◆ WHAT YOU SHOULD DO
Reproduce the data verbatim from its first line through the line containing "tap(471, 230)", including that line.

------------------------------------------------

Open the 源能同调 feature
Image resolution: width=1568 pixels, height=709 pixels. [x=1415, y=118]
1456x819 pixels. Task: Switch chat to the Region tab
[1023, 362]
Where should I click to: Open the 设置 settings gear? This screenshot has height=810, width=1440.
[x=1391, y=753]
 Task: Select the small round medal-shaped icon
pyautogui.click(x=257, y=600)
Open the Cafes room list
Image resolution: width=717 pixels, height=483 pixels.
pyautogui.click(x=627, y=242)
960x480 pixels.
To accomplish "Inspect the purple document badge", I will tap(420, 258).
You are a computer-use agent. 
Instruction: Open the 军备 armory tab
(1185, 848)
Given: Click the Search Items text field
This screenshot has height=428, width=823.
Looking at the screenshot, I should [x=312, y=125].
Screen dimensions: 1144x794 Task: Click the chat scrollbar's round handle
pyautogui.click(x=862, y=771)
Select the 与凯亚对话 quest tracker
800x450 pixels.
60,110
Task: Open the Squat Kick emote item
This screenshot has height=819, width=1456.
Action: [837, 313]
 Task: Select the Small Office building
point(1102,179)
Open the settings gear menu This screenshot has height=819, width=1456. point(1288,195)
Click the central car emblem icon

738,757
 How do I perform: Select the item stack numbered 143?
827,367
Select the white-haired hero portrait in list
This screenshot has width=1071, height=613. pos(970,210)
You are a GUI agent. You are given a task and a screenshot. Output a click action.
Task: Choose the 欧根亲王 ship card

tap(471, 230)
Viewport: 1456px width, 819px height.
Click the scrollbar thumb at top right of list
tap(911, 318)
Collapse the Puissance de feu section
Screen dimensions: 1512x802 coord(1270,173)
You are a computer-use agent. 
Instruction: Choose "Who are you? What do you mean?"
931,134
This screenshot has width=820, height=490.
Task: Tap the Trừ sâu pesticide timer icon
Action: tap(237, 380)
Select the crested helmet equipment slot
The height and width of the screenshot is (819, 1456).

------------------------------------------------

◆ RESULT OF THIS EXERCISE
Open the 源能同调 feature
Image resolution: width=1568 pixels, height=709 pixels. [x=1415, y=118]
1456x819 pixels. Task: Switch chat to the Region tab
[1023, 362]
Where should I click to: Open the 设置 settings gear? This screenshot has height=810, width=1440.
[x=1391, y=753]
 Task: Select the small round medal-shaped icon
pyautogui.click(x=257, y=600)
Open the Cafes room list
Image resolution: width=717 pixels, height=483 pixels.
pyautogui.click(x=627, y=242)
960x480 pixels.
To accomplish "Inspect the purple document badge", I will tap(420, 258).
You are a computer-use agent. 
Instruction: Open the 军备 armory tab
(1185, 848)
Given: Click the Search Items text field
This screenshot has height=428, width=823.
Looking at the screenshot, I should [x=312, y=125].
Screen dimensions: 1144x794 Task: Click the chat scrollbar's round handle
pyautogui.click(x=862, y=771)
Select the 与凯亚对话 quest tracker
800x450 pixels.
60,110
Task: Open the Squat Kick emote item
This screenshot has height=819, width=1456.
Action: [837, 313]
 Task: Select the Small Office building
point(1102,179)
Open the settings gear menu This screenshot has height=819, width=1456. point(1288,195)
Click the central car emblem icon

738,757
 How do I perform: Select the item stack numbered 143?
827,367
Select the white-haired hero portrait in list
This screenshot has width=1071, height=613. pos(970,210)
You are a GUI agent. You are given a task and a screenshot. Output a click action.
Task: Choose the 欧根亲王 ship card

tap(471, 230)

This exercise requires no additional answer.